→ **REQUIRED WORK**
Copy the records below word for word, but leave out the pictures.

→ **GIVEN RECORDS**

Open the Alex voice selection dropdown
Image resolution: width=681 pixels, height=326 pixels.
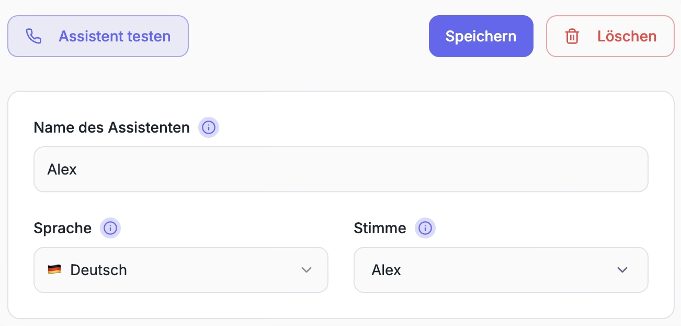[501, 270]
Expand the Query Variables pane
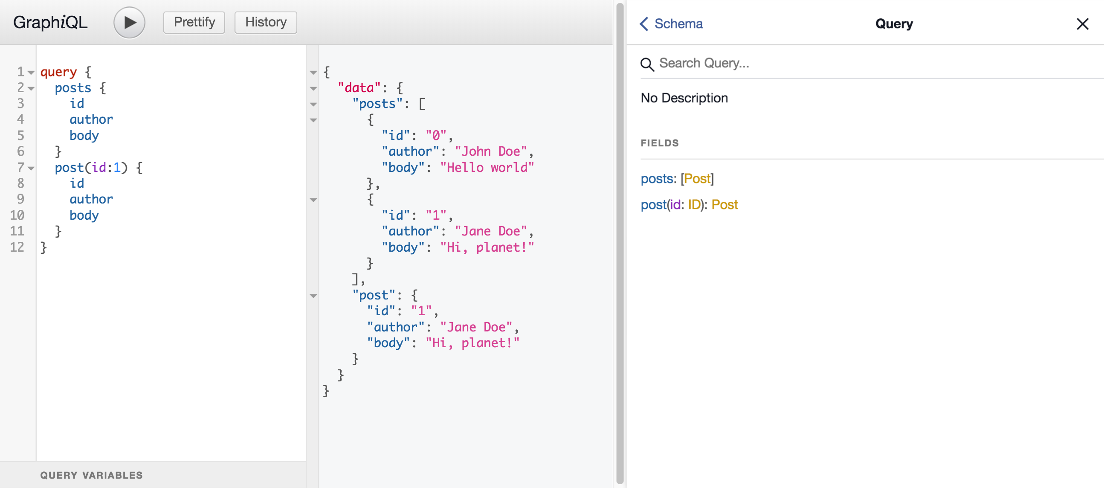Screen dimensions: 1104x488 pos(91,475)
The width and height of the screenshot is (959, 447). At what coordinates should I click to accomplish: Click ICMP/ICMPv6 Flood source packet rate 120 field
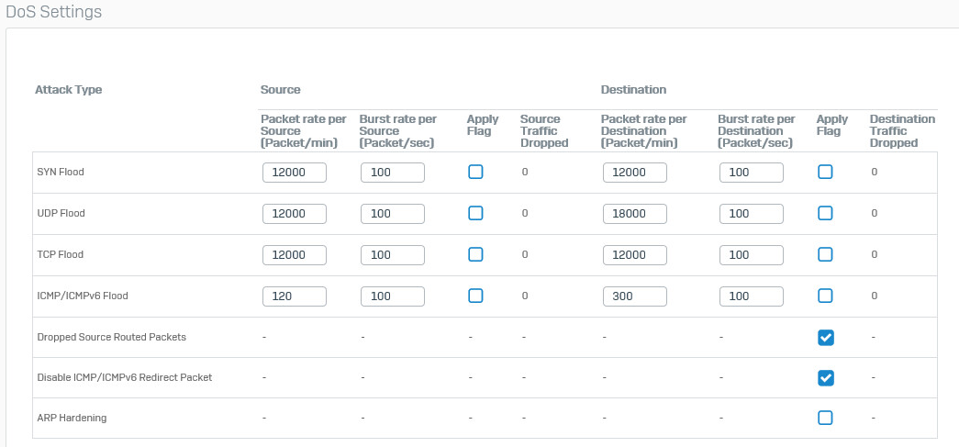click(x=295, y=296)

→ **RIGHT ANSWER**
Open the Alex voice selection dropdown
Image resolution: width=681 pixels, height=326 pixels.
[501, 270]
Expand the Query Variables pane
Screen dimensions: 1104x488 pos(91,475)
The width and height of the screenshot is (959, 447). At what coordinates should I click to accomplish: Click ICMP/ICMPv6 Flood source packet rate 120 field
click(x=295, y=296)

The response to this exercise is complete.